> What needs to be done: Revise the listing from the line with "1568x318 pixels." to the line with "Open the Iron Suite Unlimited link", changing "link" to "button" and keeping everything else the same. Return only those lines.

> Records to use:
══════

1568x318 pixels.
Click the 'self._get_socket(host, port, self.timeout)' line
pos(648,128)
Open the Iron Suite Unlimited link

══════

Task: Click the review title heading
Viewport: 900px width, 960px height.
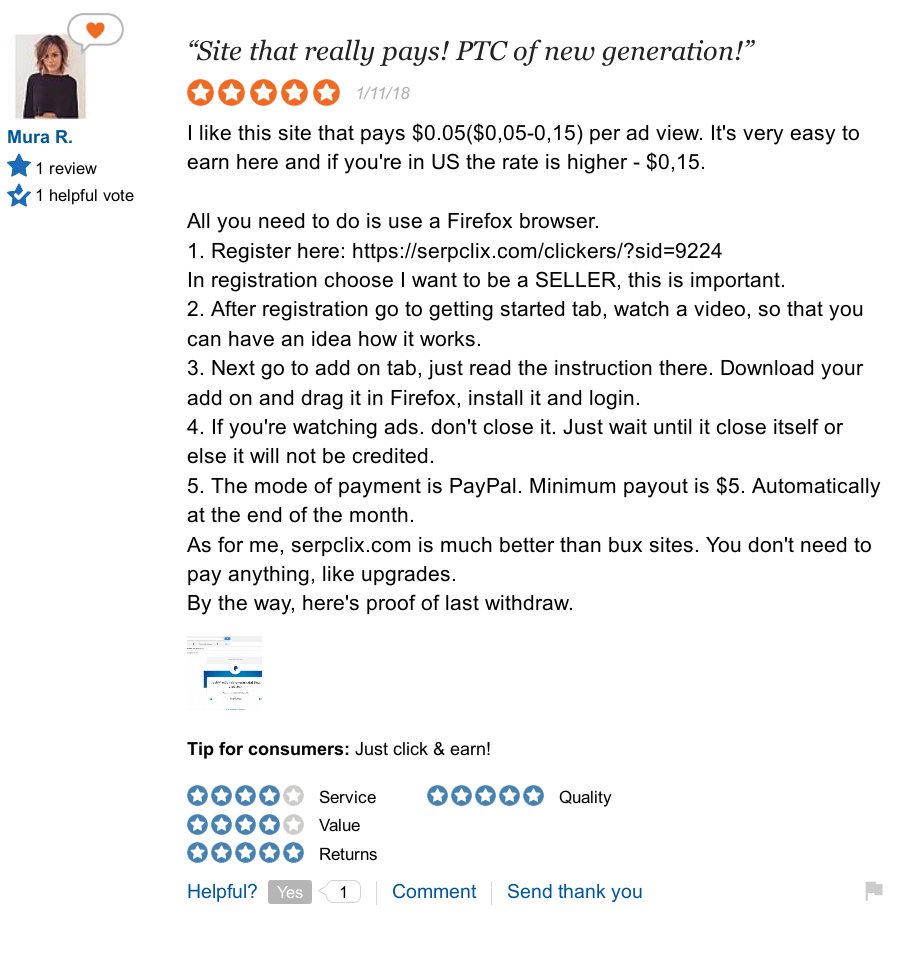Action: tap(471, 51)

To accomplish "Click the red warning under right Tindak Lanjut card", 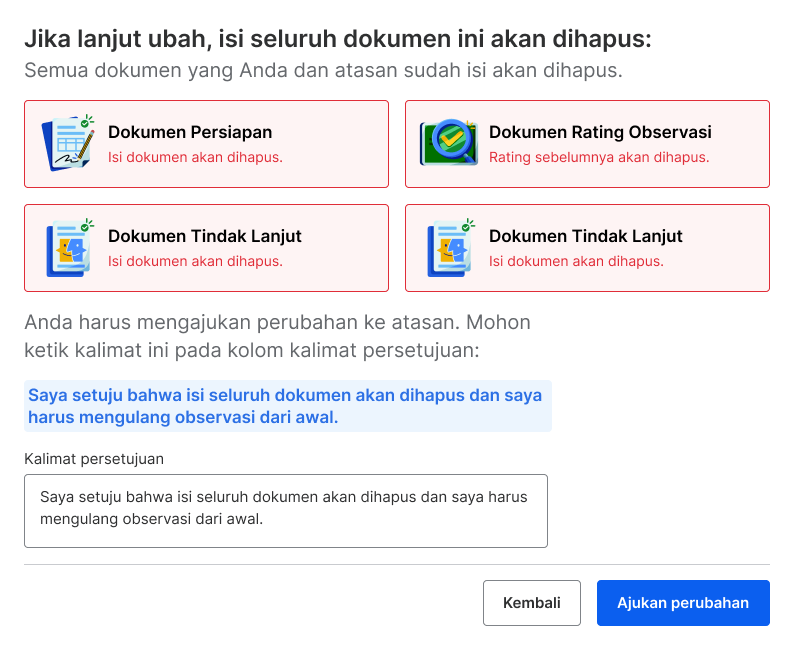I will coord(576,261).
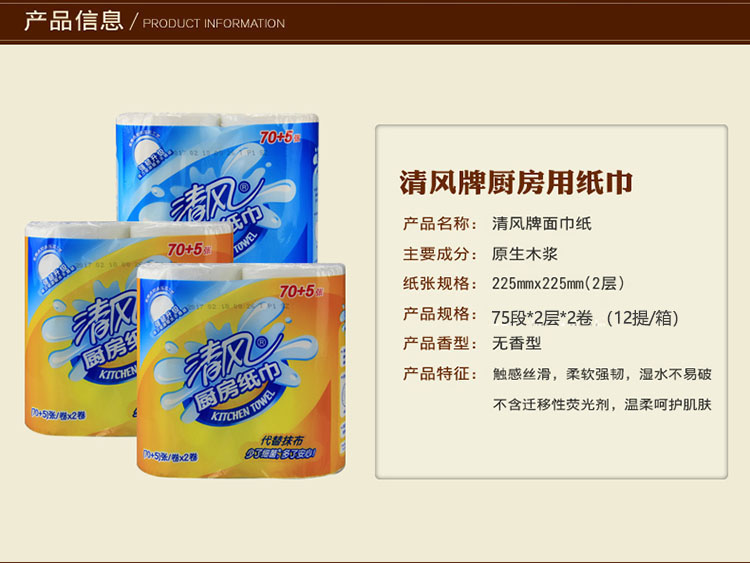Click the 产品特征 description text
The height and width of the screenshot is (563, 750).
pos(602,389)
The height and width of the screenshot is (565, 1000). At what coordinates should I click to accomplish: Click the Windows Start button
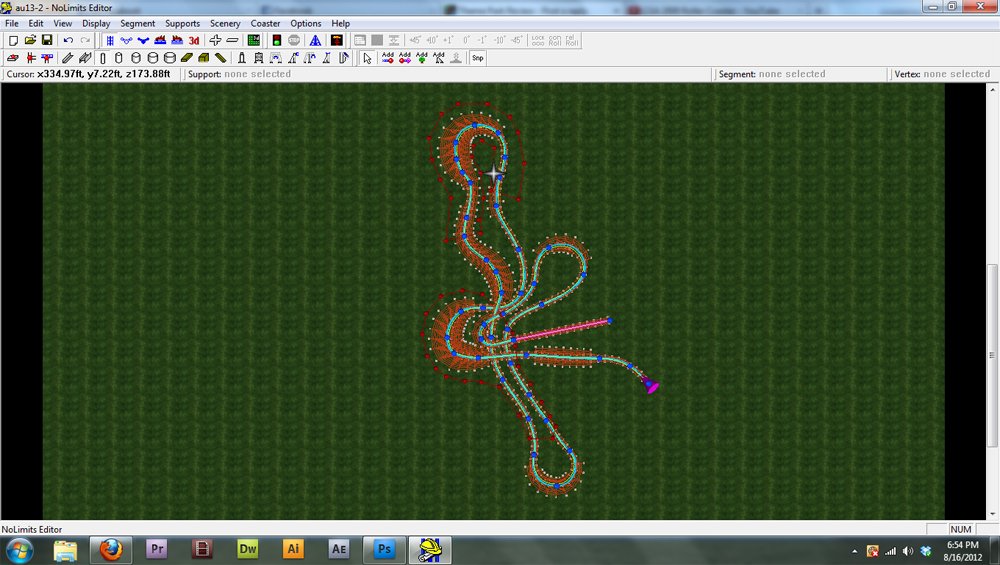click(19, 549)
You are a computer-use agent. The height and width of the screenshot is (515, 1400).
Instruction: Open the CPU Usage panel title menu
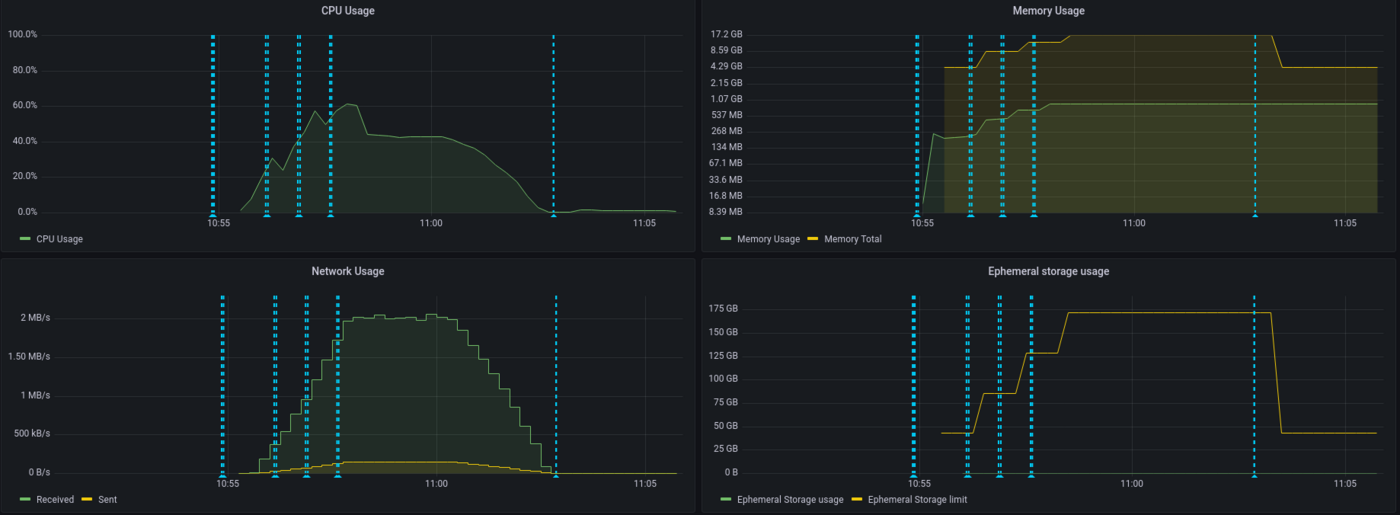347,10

══════

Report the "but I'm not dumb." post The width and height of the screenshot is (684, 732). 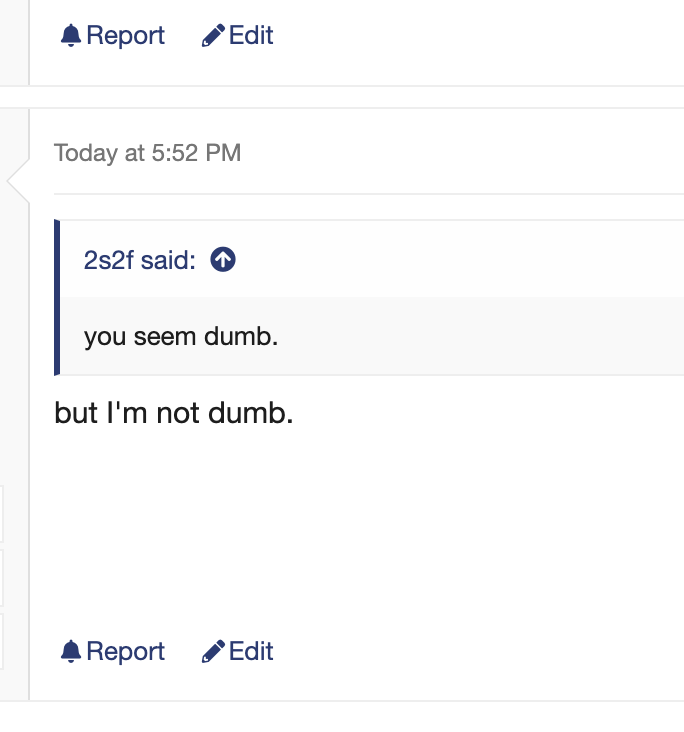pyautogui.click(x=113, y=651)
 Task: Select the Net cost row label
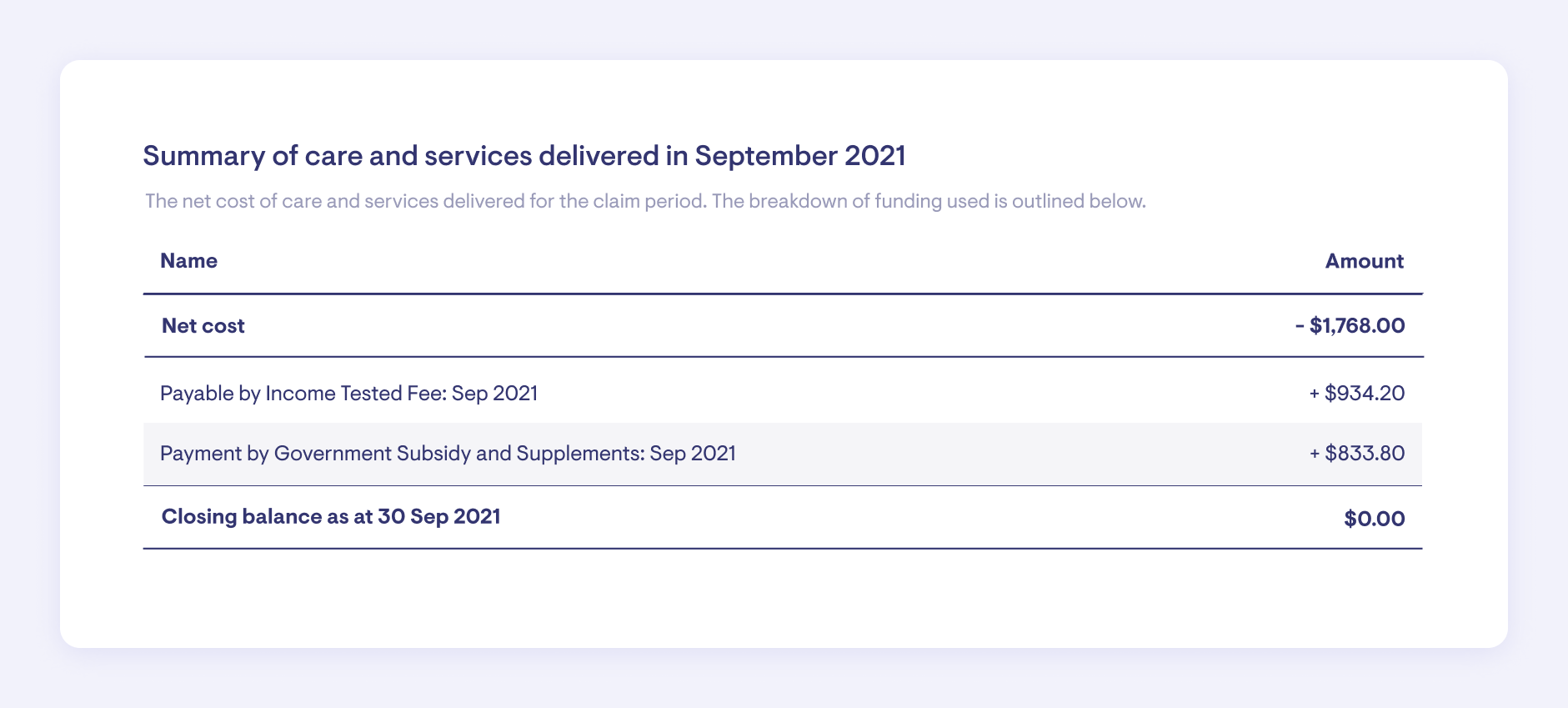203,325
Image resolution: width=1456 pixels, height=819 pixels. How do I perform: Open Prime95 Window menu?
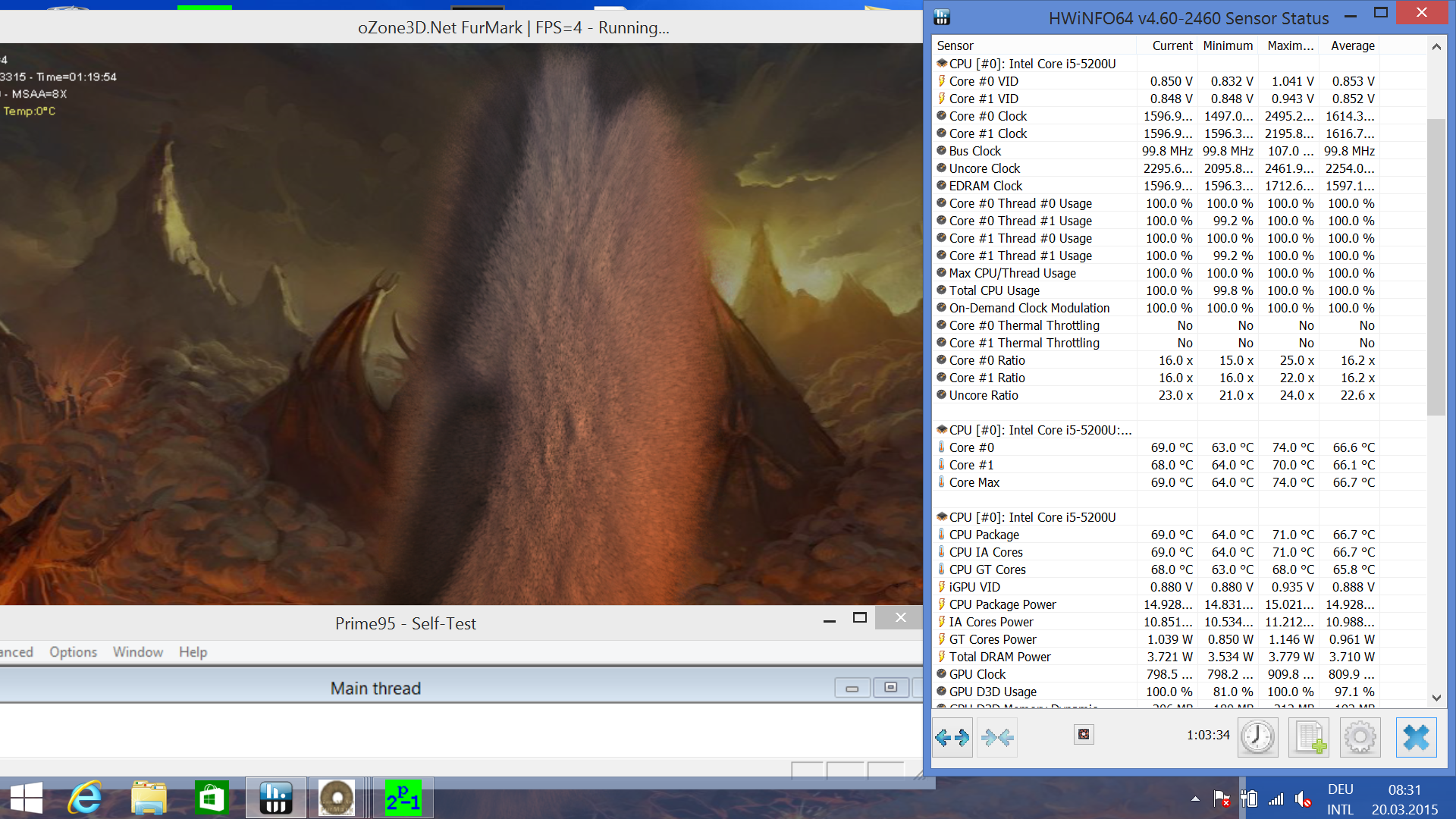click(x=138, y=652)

══════

> Completed task:
1568x318 pixels.
Click the 'self._get_socket(host, port, self.timeout)' line
pos(648,128)
Open the Iron Suite Unlimited button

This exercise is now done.